Votre objectif: Poursuivez le texte sur les pressions occidentales exercées contre la Russie de Vladimir Poutine en reprenant juste après sa dernière phrase.
───── Texte à lire
Au vu des réactions viscérales des hommes politiques à Washington et dans les capitales de l’Union Européenne ainsi que de leurs scribes [2], nous pouvons aujourd’hui affirmer sans l’ombre d’un doute, en paraphrasant le Manifeste Communiste, qu’ « un spectre hante les Etats-Unis et l’Europe » : le spectre de Vladimir Poutine.
L’escalade des menaces militaires, des sanctions commerciales, économiques, financières et la propagande politique et idéologique virulente contre « la Russie de Poutine » s’accroît de jour en jour. La Chambre des Représentants du Congrès des Etats-Unis vient d’adopter (411 voix pour et seulement 10 contre) une résolution qui a déjà été qualifiée de première phase d’une « déclaration de guerre » contre la Russie, condamnant ce pays pour sa poursuite d’une « agression politique, économique et militaire (et) la violation permanente de la souveraineté, l’indépendance et l’intégrité territoriale de l’Ukraine, la Géorgie et la Moldavie ».
Le Représentant à l’initiative de cette résolution, Adam Kinsinger, a exhorté « les Etats-Unis, l’Europe et nos alliés à maintenir agressivement la pression sur Monsieur Poutine afin qu’il change de comportement » [3].
L’ex-Premier ministre Mikhaïl Fradkov, aujourd’hui Chef du Service russe de renseignements extérieurs de Russie, a déclaré à l’agence Bloomberg que le gouvernement russe était conscient des efforts des Etats-Unis pour « sortir Poutine du pouvoir ». « Nous avons remarqué ce désir, qui n’est pas si secret. Personne ne veut voir une Russie forte et indépendante » ( Russian Spy Chief Blames U.S., EU for Ruble, Oil Price Collapse. By Ilya Arkhipov. Blomberg, 4 décembre 2014).
Il est on ne peut plus évident, Poutine l’a dit lui-même le 4 décembre de cette année dans son discours devant l’Assemblée Fédérale, évoquant les sanctions appliquées par l’OTAN à son pays : « celles-ci ne sont pas uniquement un réflexe rotulien (knee-jerk) de soutien aux Etats-Unis ou à ses alliés suite à notre prise de position lors du coup (d’Etat) en Ukraine, ou même lors du dit Printemps de Crimée. Je suis certain que si ces faits ne s’étaient jamais produits – je tiens tout spécialement à souligner ceci pour vous, hommes politiques présents dans cet auditoire – si rien de tout ceci ne s’était jamais produit, alors ils auraient trouvé n’importe quelle autre excuse pour tenter d’endiguer les capacités croissantes de la Russie, pour porter atteinte à notre pays d’une manière ou d’une autre, y compris en cherchant à en tirer profit ». [4]
Pourquoi Poutine ?
──────────
───── Données enregistrées
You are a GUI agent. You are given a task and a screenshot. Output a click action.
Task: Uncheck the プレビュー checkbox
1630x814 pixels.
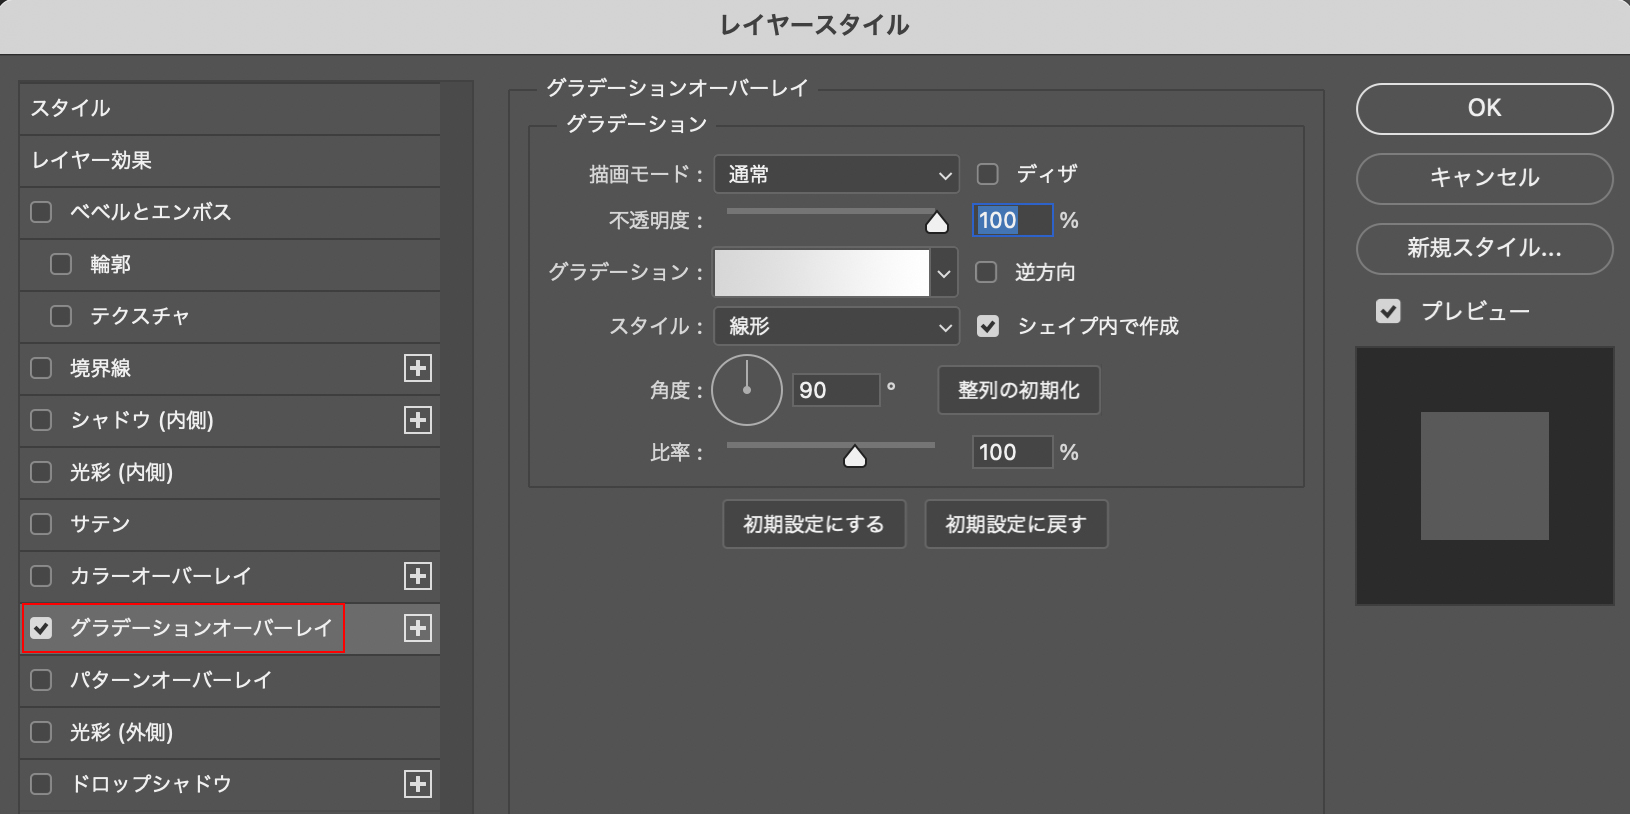[x=1388, y=311]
──────────
Résultat final:
Le fait que Poutine soit le Chef d’Etat de la seule superpuissance en matières d’armes nucléaires et conventionnelles capable de mettre un frein et le cas échéant de répondre dans les actes à la politique d’agressions militaires, économiques et politiques menées par l’impérialisme états-unien et l’OTAN pour assurer l’hégémonie néolibérale, apporte un début de réponse à cette question.
Pour compléter cette réponse, il est nécessaire de dire que Poutine fait preuve d’un grand réalisme et de convictions politiques fortes, ce qui explique sa popularité dans son propre pays et dans un grand nombre d’autres pays et cela parce qu’il parle franchement et clairement – mais sans agressivité – en montrant qu’il existe des voies de négociation pour parvenir à résoudre les conflits, et prend rapidement les mesures adéquates pour assurer la défense de son pays.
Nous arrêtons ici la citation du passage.